As Jon King, the executive vice-president of merchandising at Tiffany, puts it: “It brought in a whole new clientele – artists, design students, architects – who hadn’t thought of coming into Tiffany before.” As for Gehry, he apparently enjoyed working with Tiffany. “He loved the short lead time between creating the design and seeing it come alive, and the lack of bureaucracy,” King says.
With the jewellery collection Gehry and Tiffany established forms and motifs that are familiar to all those who know Gehry’s work. Tiffany scaled them down, took his famous fish shape, the torque (a cube twisted on itself), his Equus horse’s head, the open basketweave or lattice work that he used on the bandshell in the Millennium Park in Chicago, and turned them into rings and brooches, bracelets and necklaces.
Now, the company is taking the collaboration further, using these same much-admired shapes to create a range of tableware, salt and pepper sets, vases, bowls and candle-holders that will be launched at the Tiffany boutique at Selfridges, in Oxford Street, London, in August. Most will be limited editions, but a few pieces – those based on the distinctive overlapping timber shapes used in the summer pavilion at the Serpentine Gallery – will be one-offs.

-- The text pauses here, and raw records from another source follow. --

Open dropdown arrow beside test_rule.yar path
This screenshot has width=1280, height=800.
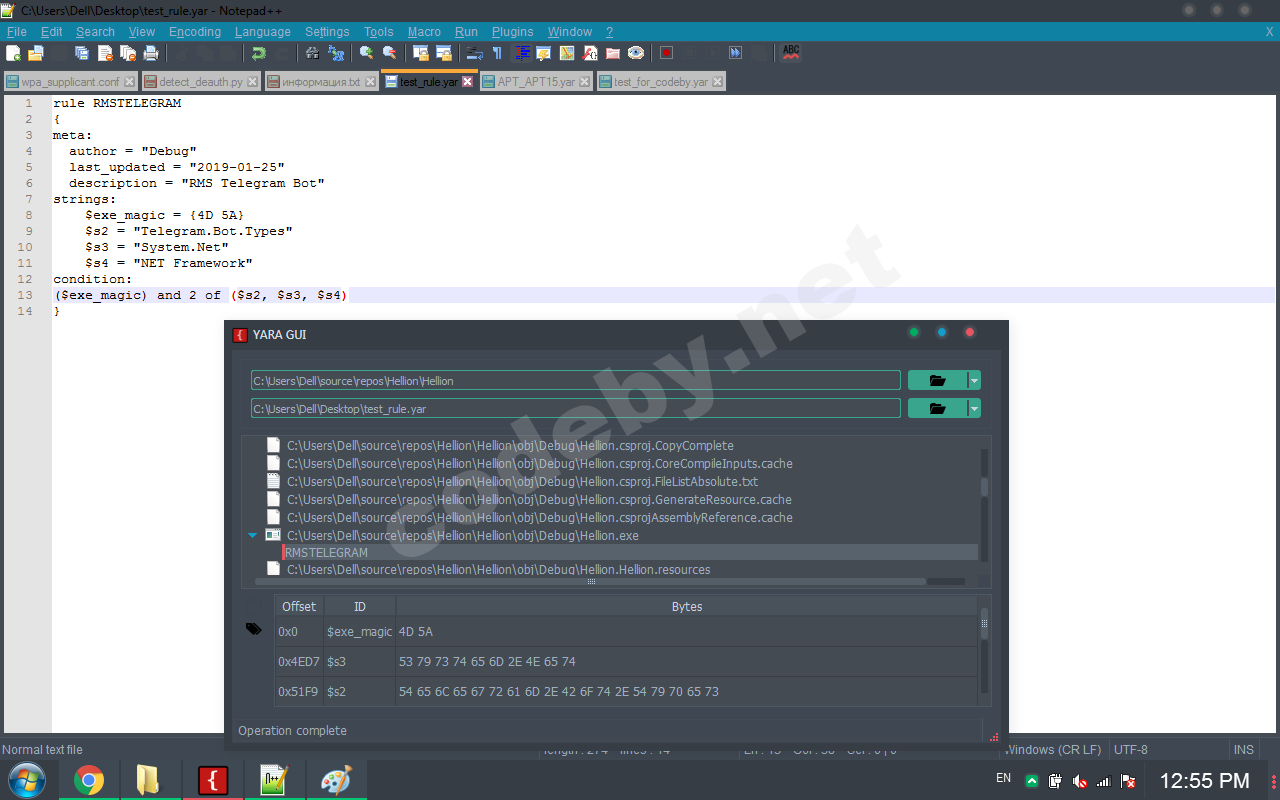coord(975,408)
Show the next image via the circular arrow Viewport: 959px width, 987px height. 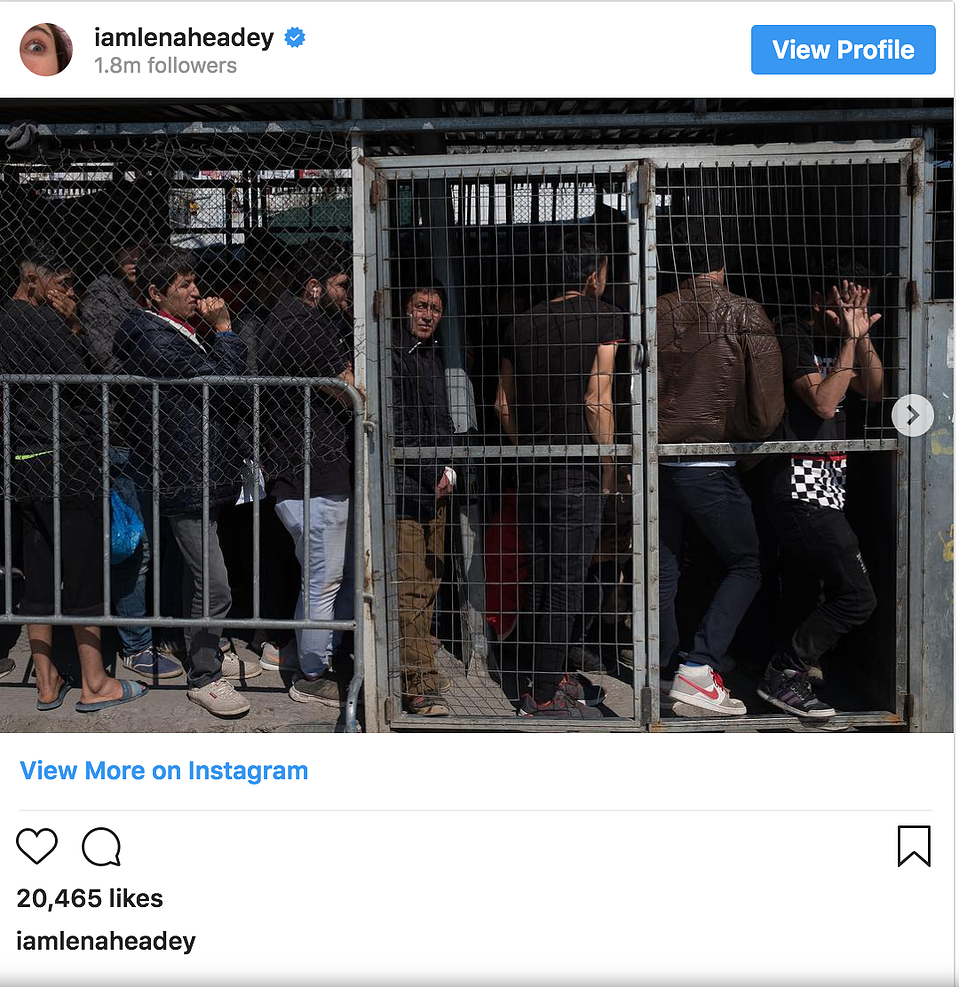pyautogui.click(x=912, y=415)
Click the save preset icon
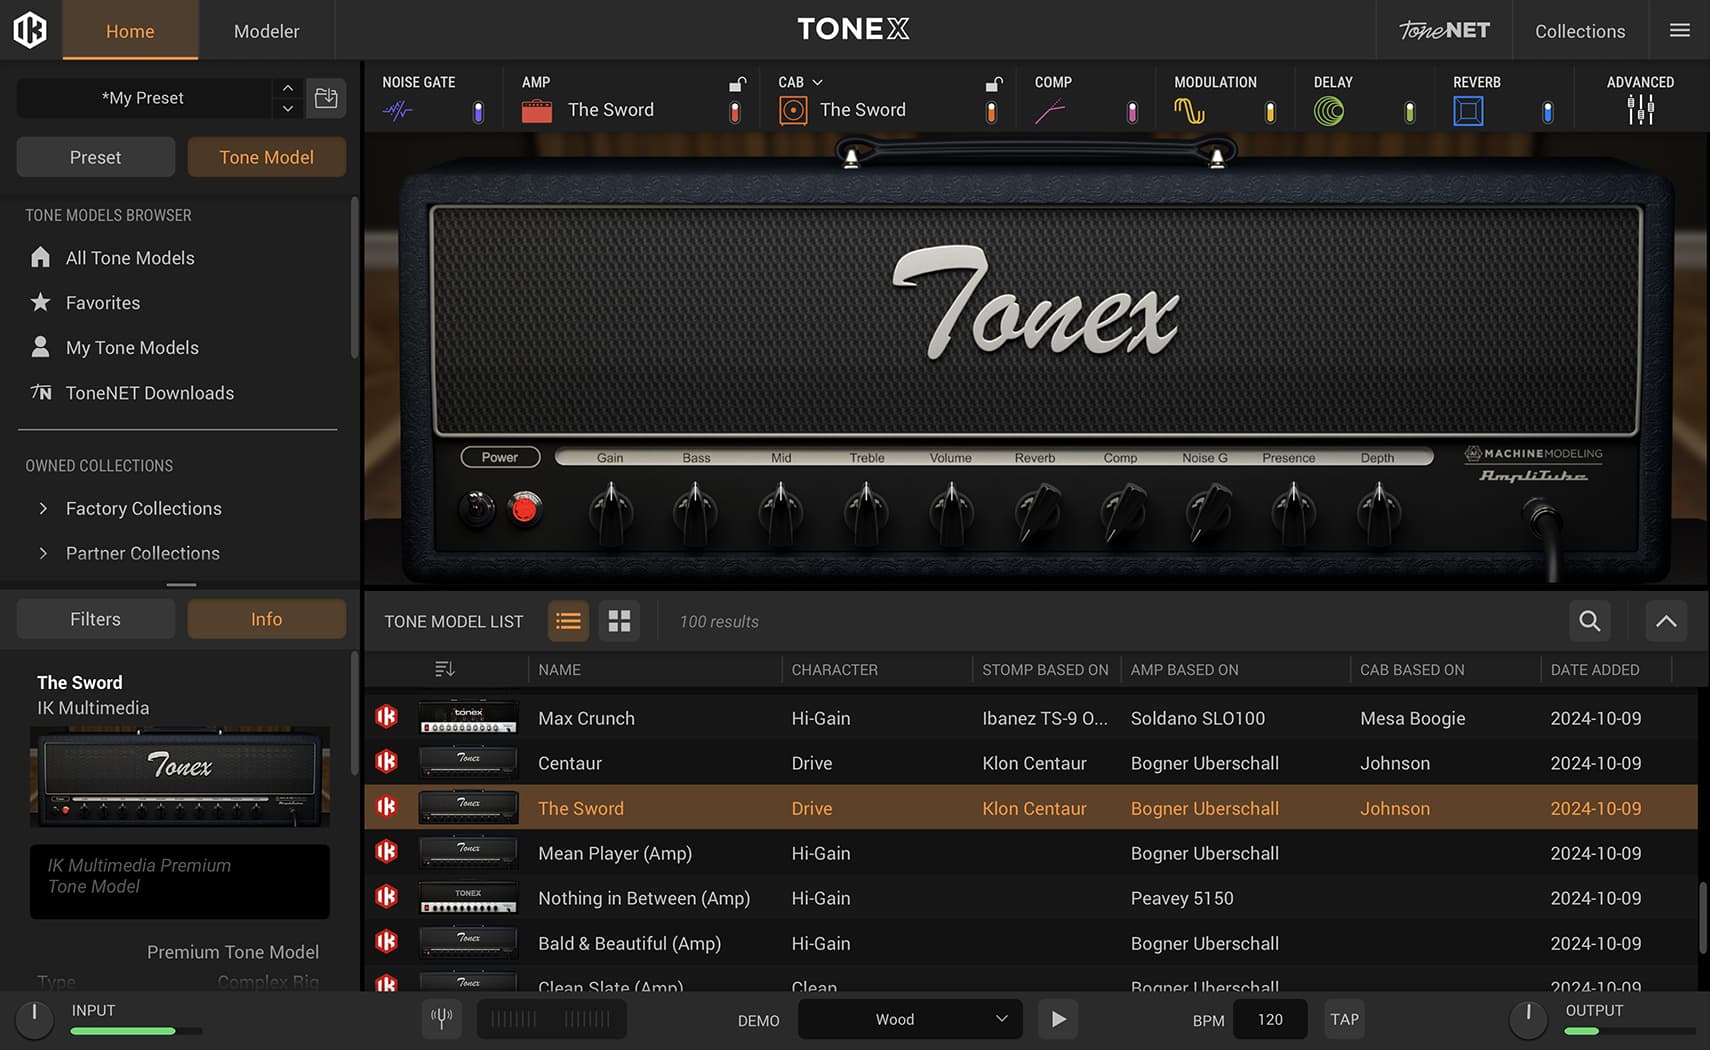Image resolution: width=1710 pixels, height=1050 pixels. point(326,98)
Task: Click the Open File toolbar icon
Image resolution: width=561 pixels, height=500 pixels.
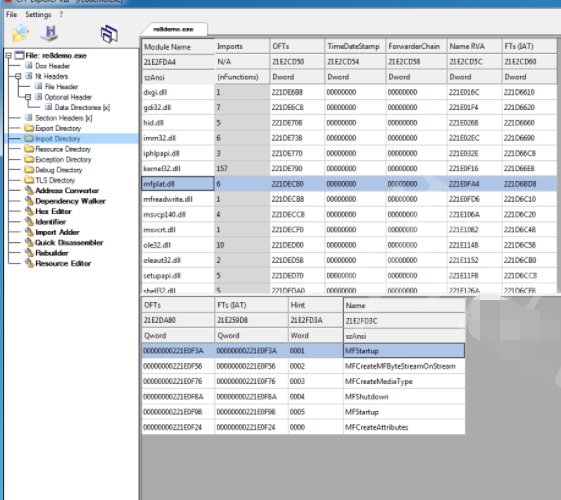Action: click(x=20, y=33)
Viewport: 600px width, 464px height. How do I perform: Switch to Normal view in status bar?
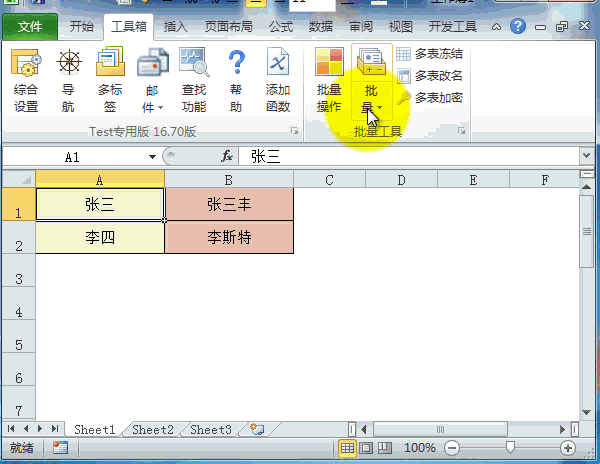click(x=347, y=448)
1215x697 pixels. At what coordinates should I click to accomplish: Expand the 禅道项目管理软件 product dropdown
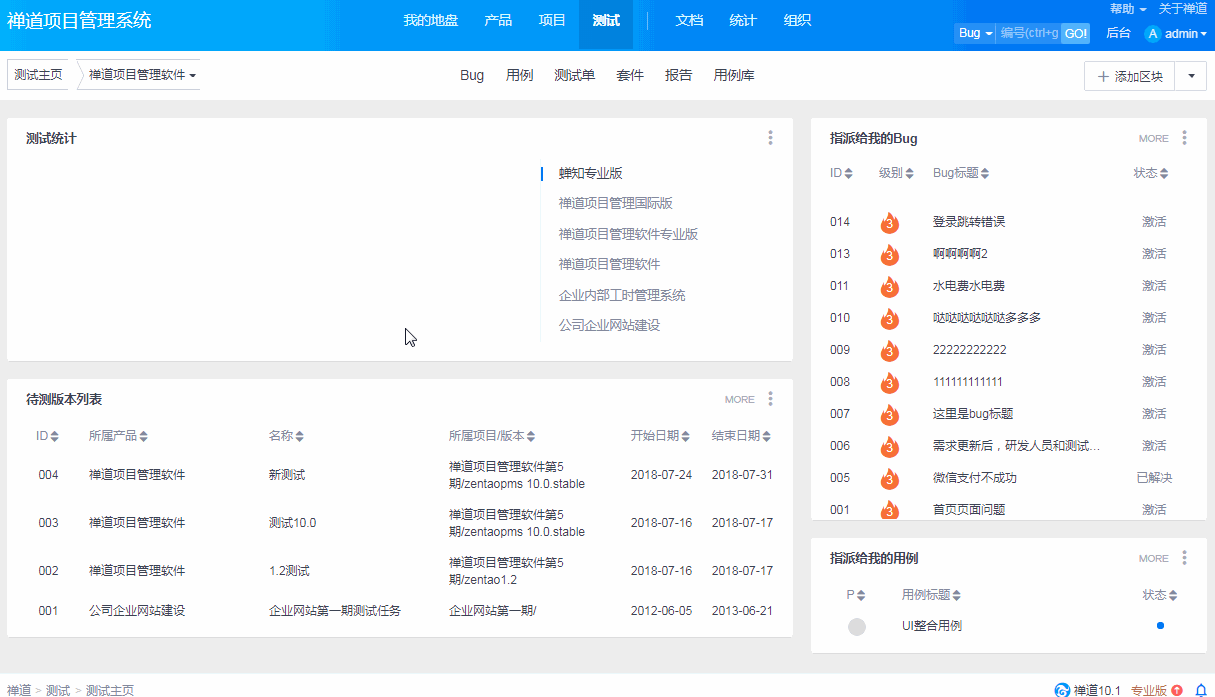click(142, 75)
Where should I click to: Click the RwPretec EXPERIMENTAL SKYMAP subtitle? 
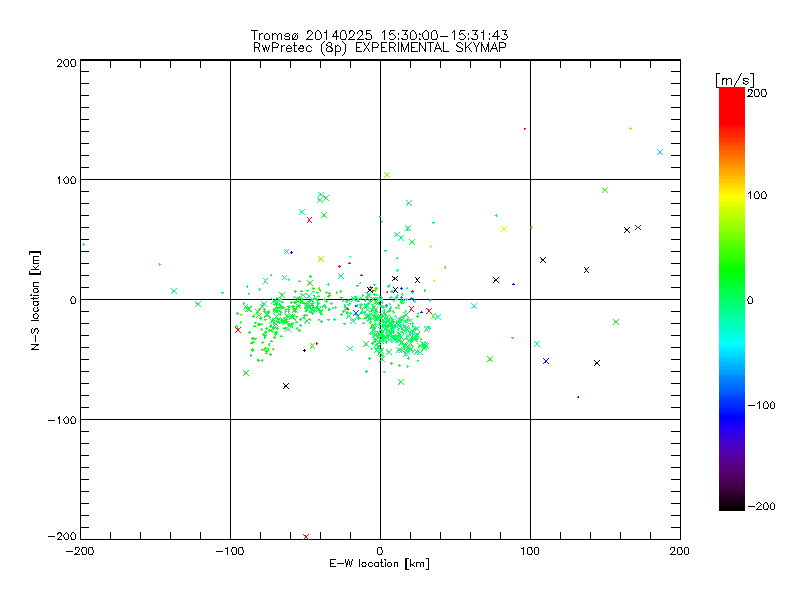(x=380, y=48)
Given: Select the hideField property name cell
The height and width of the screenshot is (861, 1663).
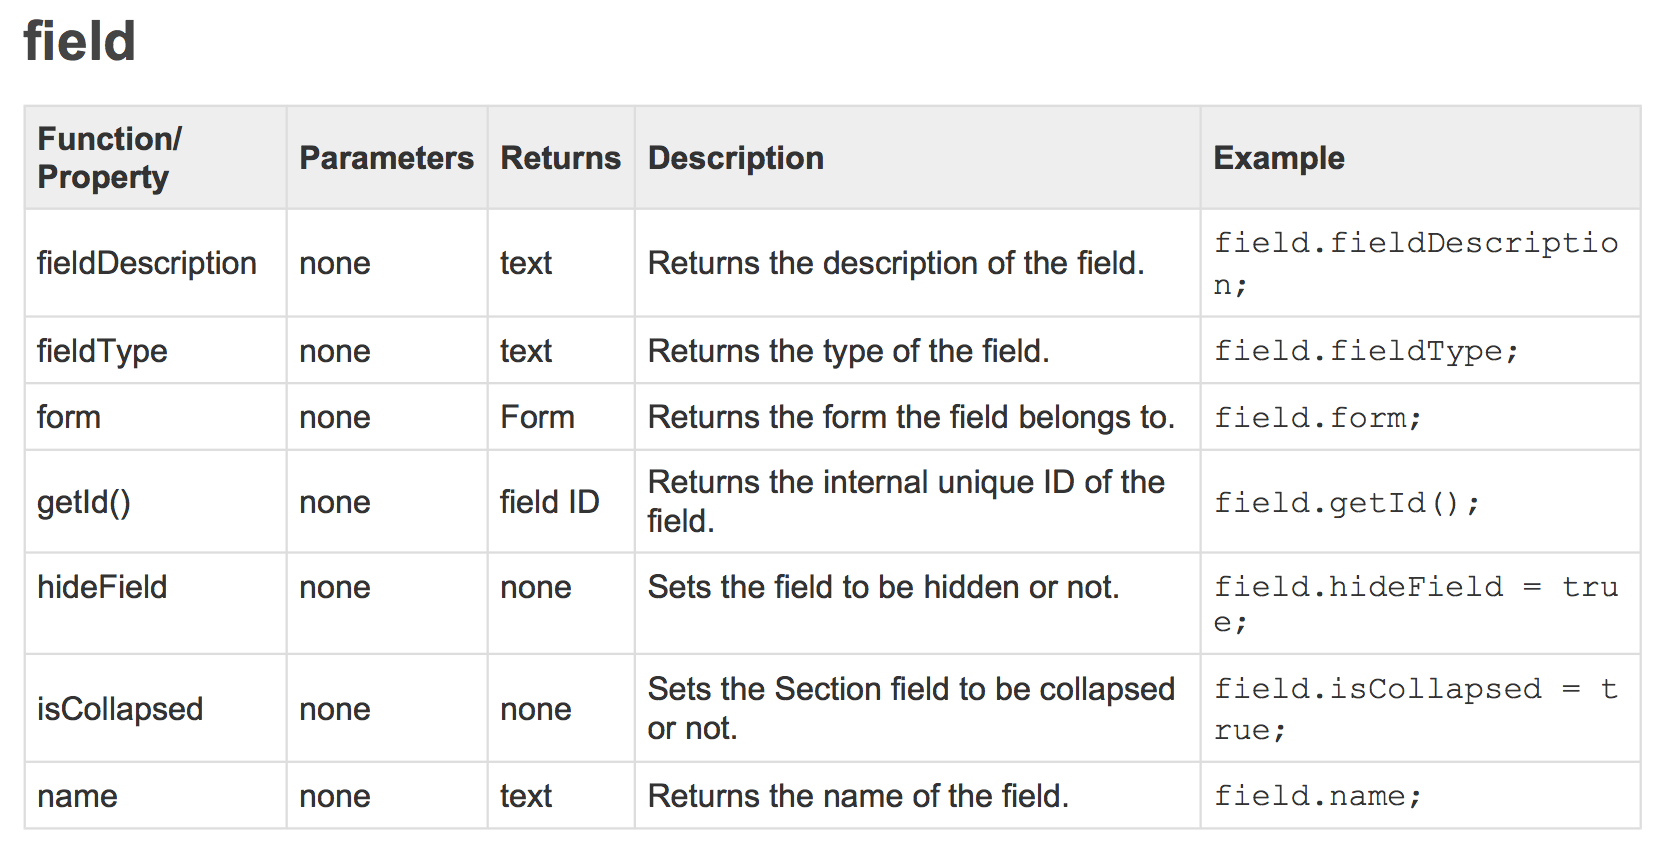Looking at the screenshot, I should (102, 587).
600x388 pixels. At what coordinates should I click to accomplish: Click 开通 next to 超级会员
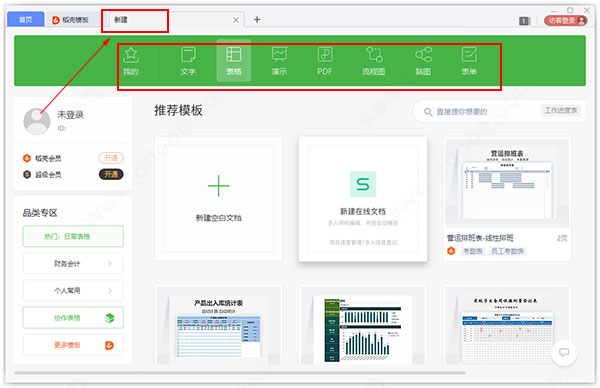(111, 174)
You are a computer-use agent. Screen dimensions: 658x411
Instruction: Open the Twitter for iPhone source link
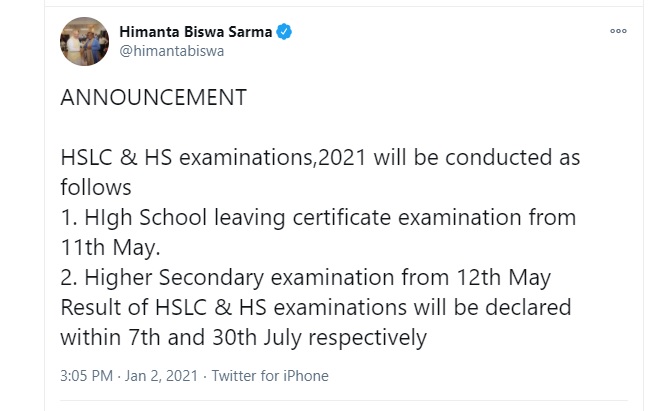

Some will be expensive, but not all. The fish-shaped salt and pepper shakers are made from sterling silver and are beautiful, so £270 a pair doesn’t seem an extravagant sum. The same fish motif has been used to make an utterly original vase that will sell for about £4,400. There’s a compelling torque vase for £120 and a rock bowl in heavy blown glass for £750.
Gehry’s Equus motif, the design inspiration for the DZ bank in Berlin, has been reinterpreted in bowls and vases, and a reminder of the Chicago bandshell can be found in a bone china piece that will sell for about £2,250. Anyone falling in love with the pavilion at the Serpentine this summer will be able to buy pieces using combinations of crystal and silver that echo the patterns on the canopy. And finally, there are some beautiful blown glass pieces that have been made in collaboration with Archimedes Seguso, a famous glass studio on the island of Murano in Venice.
But these are mostly pieces to be bought and used. As King says: “It was never our intention to create museum gift-shop pieces – it was much more to take Frank’s design sensibility and translate it into wearable jewellery and usable tableware.”